Franco Cerri è l’orgoglio della chitarra jazz made in Italy: conosciuto in tutto il mondo, ha suonato con i più grandi nomi del jazz mondiale e ha fatto scuola a numerosi musicisti che hanno iniziato a suonare seguendo il suo particolare stile. Un artista disponibilissimo e dalla simpatia sopraffina che abbiamo avuto l’onore di intervistare per parlare della sua lunga carriera, del suo approccio con la chitarra e dell’istruzione musicale in Italia.
Franco è un onore parlare con lei, per cui ci fa piacere cominciare questa chiacchierata proprio dal principio, da quando è entrato nel mondo della musica per cambiarne il corso grazie al suo stile personale. Gli anni in cui ha iniziato a suonare lei erano gli anni della seconda guerra mondiale, un periodo difficile per l’Italia come in generale per il mondo. Come ha vissuto quell’epoca e come ha iniziato a dedicarsi alla musica?

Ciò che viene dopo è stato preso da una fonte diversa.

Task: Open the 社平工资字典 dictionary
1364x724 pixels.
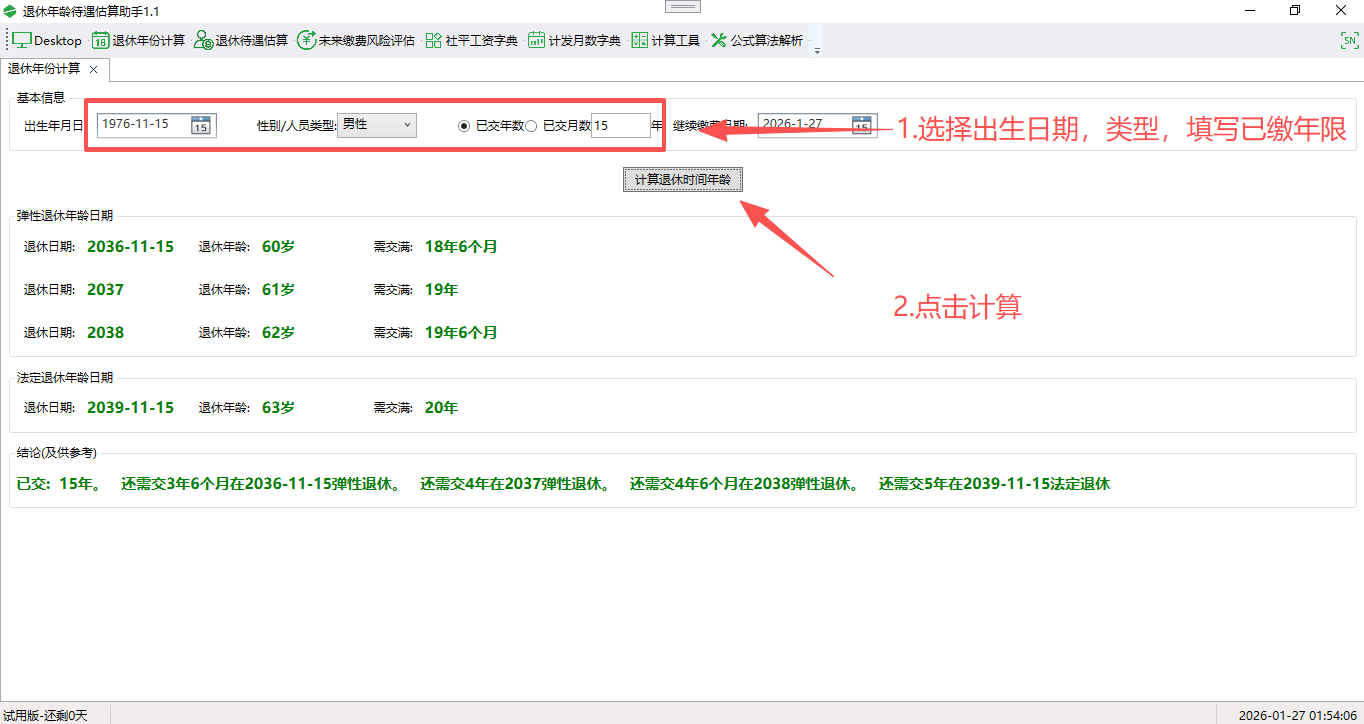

Nel ’39, terminata la terza media mio padre mi chiese con una grande timidezza se le mie intenzioni fossero quelle di continuare a studiare, perché in casa, invece, serviva che si andasse a lavorare. Quindi ho trascorso i primi anni della guerra facendo i lavori più diversi, dal muratore all’ascensorista. Fu solo nella prima metà degli anni ’40, dopo aver ricevuto, sempre da mio padre, in dono la mia prima chitarra – costata 78 lire! – che potei avvicinarmi alla mia grande passione: la musica.

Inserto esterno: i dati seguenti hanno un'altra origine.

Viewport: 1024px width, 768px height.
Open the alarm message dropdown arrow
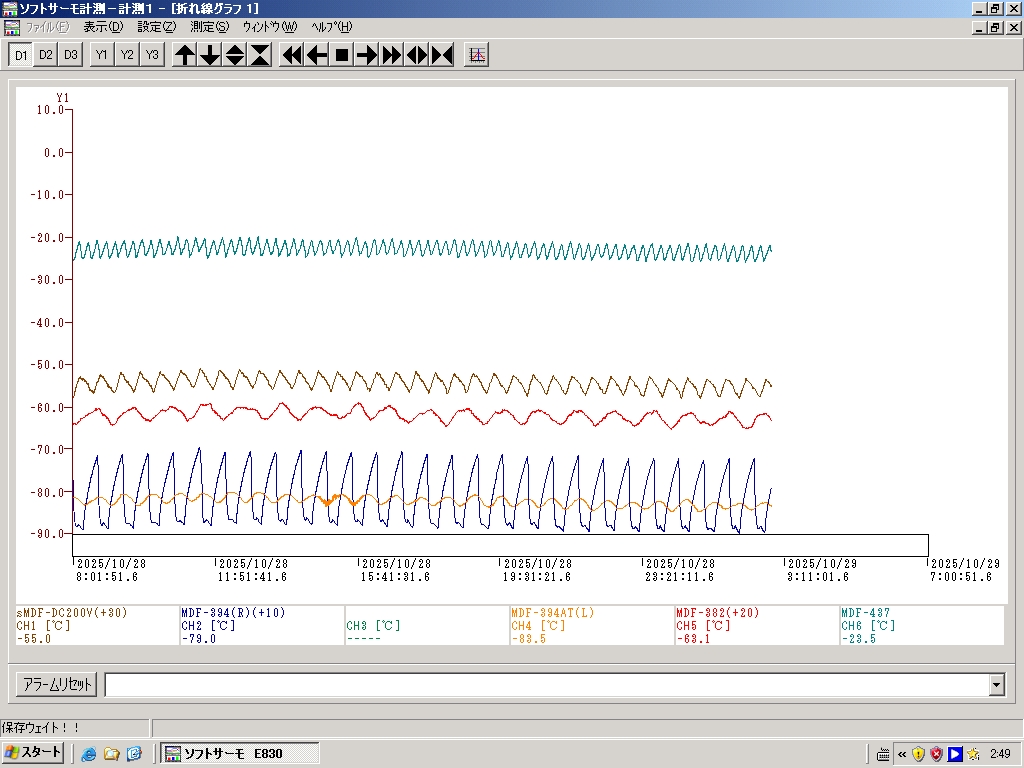pos(996,685)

Da autodidatta cercavo soprattutto il suono “perfetto” e le prime composizioni nascevano in una maniera un po’ bizzarra: non conoscendo le note, cercavo posizioni in cui appoggiare le dita, ascoltando dei suoni che mi piacessero, dopo di che telefonavo ad un mio amico pianista che dava un nome ai miei suoni, alle mie melodie e ai miei accordi.
Lungo la sua memorabile carriera, oltre a diventare lei stesso un artista noto a livello internazionale, ha anche potuto suonare al fianco di alcuni tra i più grandi del jazz. Ce n’è stato qualcuno con cui ha avuto maggior feeling dal punto di vista musicale?

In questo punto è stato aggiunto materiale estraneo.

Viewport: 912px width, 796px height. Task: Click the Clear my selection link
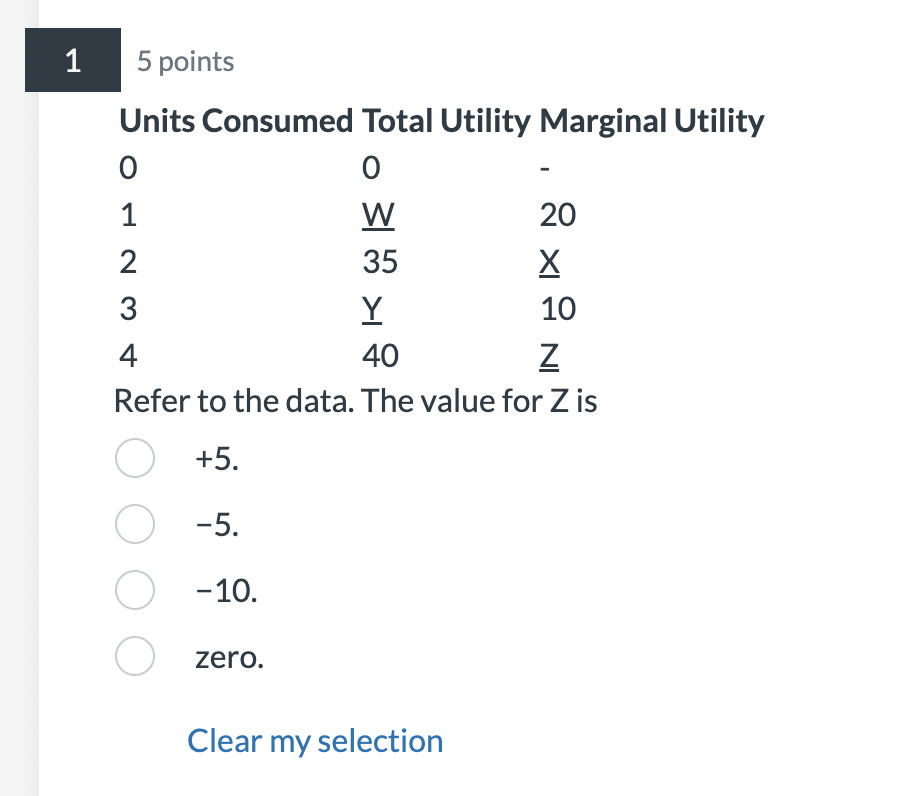[x=314, y=740]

Ho iniziato con Gorni Kramer, con il quale siamo anche diventati grandi amici e quindi diciamo che con lui c’è sempre stata una particolare sintonia. Ricordi particolarmente importanti però li ho anche del periodo in cui ho suonato con Django Reinhardt: era il 1949, io suonavo da pochi anni e non mi sembrava vero che mi stesse accadendo tutto questo, lo vivevo come fosse un sogno.
È diventata poi celebre l’espressione “suonare alla Cerri”, per il suo particolare modo di suonare la chitarra. Pensa che la singolarità del suo stile sia dovuta alla maniera tutt’altro che accademica con cui ha iniziato a suonare questo strumento, come ci raccontava prima?
Mah, penso di sì. Il metodo “alla Cerri” forse si è potuto sviluppare proprio perché, essendo autodidatta, non conoscevo gli schemi tradizionali accademici, che indicano al musicista la strada con cui approcciarsi allo strumento, per cui ho potuto sviluppare un modo più personale, nel bene e nel male. Credo, però, che molto si debba anche al fatto che ho avuto la possibilità di suonare con musicisti di grande carisma, da Dizzy Gillespie a Billie Holiday, da Chat Baker a George Benson, Lee Konitz, i Modern Jazz Quartet e molti altri ancora, con i quali ho cercato di sviluppare i suoni che più mi rispecchiavano, fino a giungere a questo modo di suonare.
Ma secondo lei, lo studio accademico quanto conta nella formazione di un musicista e quanto l’Italia stimola l’educazione musicale?
Lo studio accademico, secondo me, è una parte fondamentale del percorso del musicista: posso dirlo perché personalmente mi è mancata molto agli inizi della mia carriera. È importante conoscere le regole della propria arte, per poi farne ciò che si crede e soprattutto che si sente dentro.
In Italia, invece, rispetto ad altre nazioni mondiali ma anche della nostra Europa, secondo me è data scarsa importanza allo studio della musica. Credo che le istituzioni possano e debbano fare molto di più per permettere ai nostri studenti di imparare l’arte musicale anche nelle scuole dell’obbligo.